Forestiera segregata is a species of flowering plant in the olive family known by the common names Florida privet, Florida swampprivet, and southern privet. It is native to the Bahamas, the Greater Antilles, including Puerto Rico and the Cayman Islands, the Lesser Antilles, including Anguilla, and Florida, Georgia, and South Carolina in the United States.

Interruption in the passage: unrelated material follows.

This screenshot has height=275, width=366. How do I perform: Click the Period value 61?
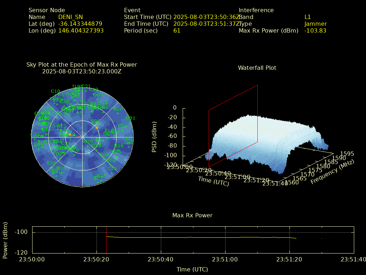point(177,30)
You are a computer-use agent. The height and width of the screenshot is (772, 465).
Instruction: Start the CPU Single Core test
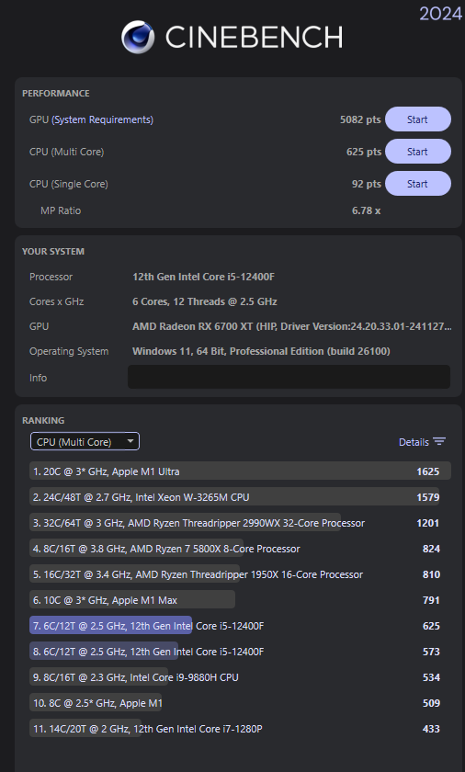coord(418,184)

This plant is a shrub or small tree growing up to three to seven meters tall. The gray or brownish twigs have lenticels. The leaves are widely lance-shaped, oval, or spatula-shaped with narrowed bases. They are up to 5 to 7 centimeters long. The plant is evergreen or deciduous. The flowers are small and greenish yellow in color. They are pollinated by insects. The fruit is a black or bluish drupe up to a centimeter long. It stains cloth and skin and is bad-tasting.

There are two varieties of this species: the more common var. segregata and the less common var. pinetorum, which occurs in Florida, Georgia, and the Bahamas.

This species is used in cultivation as a hedge which is easily clipped into shape.